The Obama administration has consistently supported measures aimed at reforming mandatory minimum prison sentencing for nonviolent drug offenders. But President Barack Obama’s recent decision to commute the prison sentences of only eight federal inmates — incarcerated for drug crimes — has left advocates wanting more.
The forgiveness of a crime after a sentence is served or the reduction of a sentence currently being served is one of the few presidential powers widely unchecked by Congress or the courts. Commutations are traditionally issued in the weeks leading up to the holidays.
The eight offenders granted commutations this year were all serving lengthy sentences, half of them life sentences, for drug offenses related to crack cocaine and methamphetamine. Although this was the same number of commutations granted in 2013, many expected the number to be much greater given the Justice Department’s April announcement of a new prison reform initiative aimed at making it easier for the administration to pardon or reduce sentences of non-violent offenders.
“Well, it’s a start, albeit a disappointingly small one,” said Julie Stewart of Families Against Mandatory Minimums. “Given the administration’s pronouncement that it wants to grant more clemencies, I was surprised they granted the exact same number of commutations as last December.”

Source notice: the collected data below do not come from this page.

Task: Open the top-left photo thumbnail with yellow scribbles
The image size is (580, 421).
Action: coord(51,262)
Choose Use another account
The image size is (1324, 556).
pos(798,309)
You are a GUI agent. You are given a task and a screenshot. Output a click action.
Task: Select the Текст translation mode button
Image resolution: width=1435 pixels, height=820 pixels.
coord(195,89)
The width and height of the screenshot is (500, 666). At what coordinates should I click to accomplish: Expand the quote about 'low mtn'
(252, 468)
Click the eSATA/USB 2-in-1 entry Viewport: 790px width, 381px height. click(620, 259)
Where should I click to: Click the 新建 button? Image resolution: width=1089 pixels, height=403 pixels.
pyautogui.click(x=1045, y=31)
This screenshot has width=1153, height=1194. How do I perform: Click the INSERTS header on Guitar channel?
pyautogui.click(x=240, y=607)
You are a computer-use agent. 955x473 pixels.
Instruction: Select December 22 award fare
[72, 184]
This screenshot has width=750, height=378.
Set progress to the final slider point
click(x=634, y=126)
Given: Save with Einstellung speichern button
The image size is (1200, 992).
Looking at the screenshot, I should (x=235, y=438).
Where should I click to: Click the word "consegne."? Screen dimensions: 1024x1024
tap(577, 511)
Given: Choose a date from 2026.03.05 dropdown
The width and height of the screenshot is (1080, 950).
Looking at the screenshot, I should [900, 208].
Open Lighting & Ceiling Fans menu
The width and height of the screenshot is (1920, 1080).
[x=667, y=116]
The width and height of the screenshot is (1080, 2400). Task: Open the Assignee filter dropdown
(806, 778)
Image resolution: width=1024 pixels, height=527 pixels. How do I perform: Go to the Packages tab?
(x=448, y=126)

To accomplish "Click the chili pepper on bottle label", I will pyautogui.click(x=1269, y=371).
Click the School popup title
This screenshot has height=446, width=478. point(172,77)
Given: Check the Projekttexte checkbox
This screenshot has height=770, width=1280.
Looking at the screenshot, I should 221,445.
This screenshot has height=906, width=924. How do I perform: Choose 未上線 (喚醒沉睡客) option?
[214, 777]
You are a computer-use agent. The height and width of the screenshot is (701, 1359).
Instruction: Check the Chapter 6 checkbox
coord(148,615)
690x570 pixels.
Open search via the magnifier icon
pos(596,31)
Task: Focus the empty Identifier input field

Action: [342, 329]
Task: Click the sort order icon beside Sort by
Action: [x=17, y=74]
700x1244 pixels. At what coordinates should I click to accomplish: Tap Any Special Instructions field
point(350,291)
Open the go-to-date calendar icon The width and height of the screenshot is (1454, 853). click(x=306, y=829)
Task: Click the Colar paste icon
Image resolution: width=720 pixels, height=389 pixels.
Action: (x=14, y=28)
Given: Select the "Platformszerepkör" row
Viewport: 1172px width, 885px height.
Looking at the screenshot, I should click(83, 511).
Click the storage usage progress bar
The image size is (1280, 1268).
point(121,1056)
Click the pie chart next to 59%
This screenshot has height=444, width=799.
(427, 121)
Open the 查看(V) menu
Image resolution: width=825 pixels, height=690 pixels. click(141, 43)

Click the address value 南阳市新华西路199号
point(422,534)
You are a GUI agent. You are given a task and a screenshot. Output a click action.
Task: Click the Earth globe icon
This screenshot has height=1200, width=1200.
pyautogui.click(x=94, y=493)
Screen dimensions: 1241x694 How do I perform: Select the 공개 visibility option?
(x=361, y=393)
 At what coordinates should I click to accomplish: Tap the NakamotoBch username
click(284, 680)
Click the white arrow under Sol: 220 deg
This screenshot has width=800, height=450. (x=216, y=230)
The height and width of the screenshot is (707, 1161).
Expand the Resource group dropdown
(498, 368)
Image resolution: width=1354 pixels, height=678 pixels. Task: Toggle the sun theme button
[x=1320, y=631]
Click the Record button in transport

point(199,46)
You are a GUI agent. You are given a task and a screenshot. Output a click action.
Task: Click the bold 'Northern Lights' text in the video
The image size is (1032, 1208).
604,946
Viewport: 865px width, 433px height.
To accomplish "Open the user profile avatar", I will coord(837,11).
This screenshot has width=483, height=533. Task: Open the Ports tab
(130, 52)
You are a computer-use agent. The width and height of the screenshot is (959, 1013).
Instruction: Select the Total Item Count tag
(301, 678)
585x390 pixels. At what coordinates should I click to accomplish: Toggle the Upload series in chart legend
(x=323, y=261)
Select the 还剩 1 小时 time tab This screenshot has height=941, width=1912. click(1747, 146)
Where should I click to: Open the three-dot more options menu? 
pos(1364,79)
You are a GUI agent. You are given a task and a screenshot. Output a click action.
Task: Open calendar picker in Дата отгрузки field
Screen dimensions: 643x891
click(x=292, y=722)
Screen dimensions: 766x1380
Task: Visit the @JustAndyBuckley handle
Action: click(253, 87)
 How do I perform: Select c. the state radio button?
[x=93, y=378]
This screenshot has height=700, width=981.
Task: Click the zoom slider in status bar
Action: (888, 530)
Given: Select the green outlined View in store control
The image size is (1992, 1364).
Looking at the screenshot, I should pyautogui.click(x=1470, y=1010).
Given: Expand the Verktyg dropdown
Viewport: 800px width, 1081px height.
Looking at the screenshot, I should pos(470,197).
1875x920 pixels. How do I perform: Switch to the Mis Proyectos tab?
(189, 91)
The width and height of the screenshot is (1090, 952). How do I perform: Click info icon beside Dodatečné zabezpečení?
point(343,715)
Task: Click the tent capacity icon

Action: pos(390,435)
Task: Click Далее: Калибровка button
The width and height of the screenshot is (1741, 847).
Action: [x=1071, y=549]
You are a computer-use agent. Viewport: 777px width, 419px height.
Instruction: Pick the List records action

The initiative launched by the Obama administration and outside advocacy groups earlier this year was touted as a way to “quickly and effectively identify” inmates serving mandatory minimum sentences that have since been characterized as “out-of-date” and inappropriate, according to a statement made by Deputy Attorney General James Cole in May.
Cole said the President’s decision to grant clemency to these eight individuals “sustains his commitment to bring fairness to our criminal justice system. While all eight were properly held accountable for their criminal actions, their punishments did not fit their crimes, and sentencing laws and policies have since been updated to ensure more fairness for low-level offenders.”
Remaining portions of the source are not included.